──────── Given information ────────
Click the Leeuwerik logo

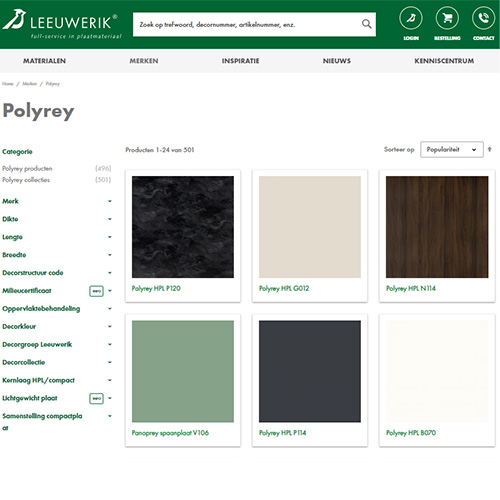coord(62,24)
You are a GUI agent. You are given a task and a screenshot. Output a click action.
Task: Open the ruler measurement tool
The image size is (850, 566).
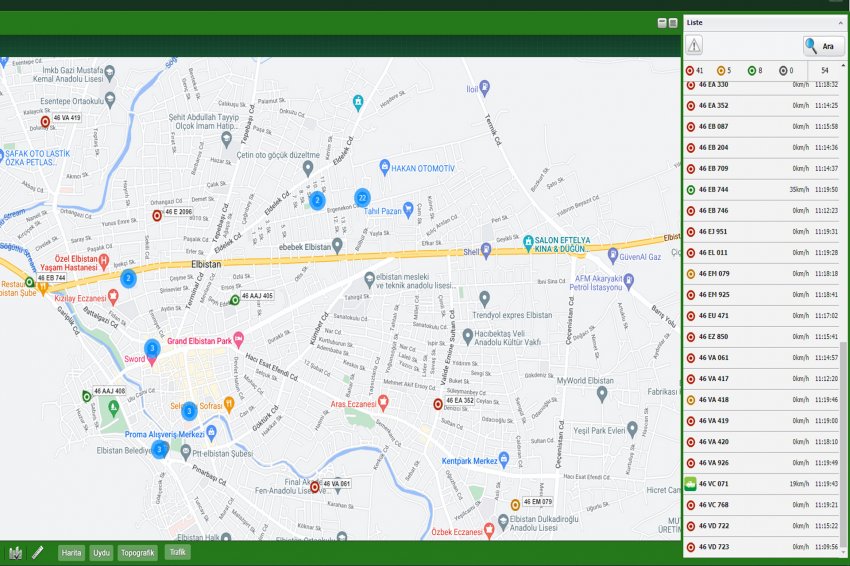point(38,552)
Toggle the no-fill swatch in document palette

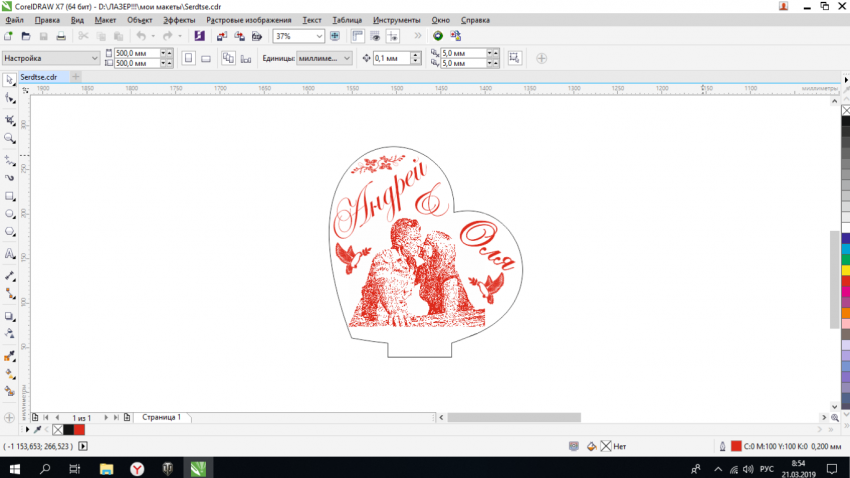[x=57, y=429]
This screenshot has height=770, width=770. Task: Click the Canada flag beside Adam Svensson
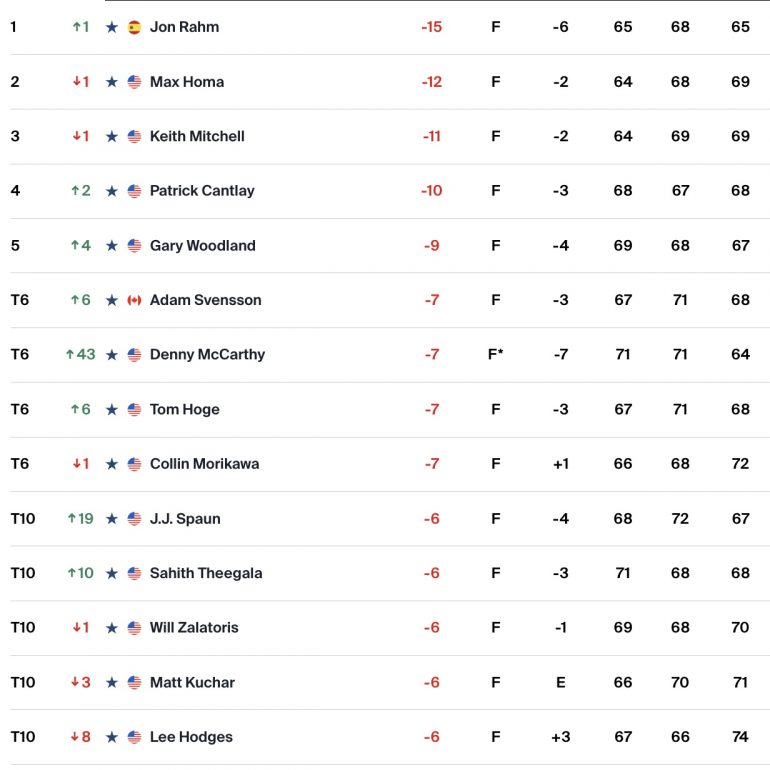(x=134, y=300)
────────
» **Short task**
Rescale the items above: write out every line again, requests included, with each coordinate in the answers multiplied by 0.85 and rounded to a whole number, halves rounded up. Leave the pictures out of your answer.

» **Complete output**
Click the Leeuwerik logo

coord(53,20)
You are a GUI agent. You are given a task and a screenshot. Output a click action.
Task: Open the ruler measurement tool
The image size is (850, 566).
point(32,469)
Toggle the no-fill swatch in document palette

[x=48, y=365]
This screenshot has height=770, width=770. Task: Click the Canada flag beside Adam Svensson
(x=114, y=255)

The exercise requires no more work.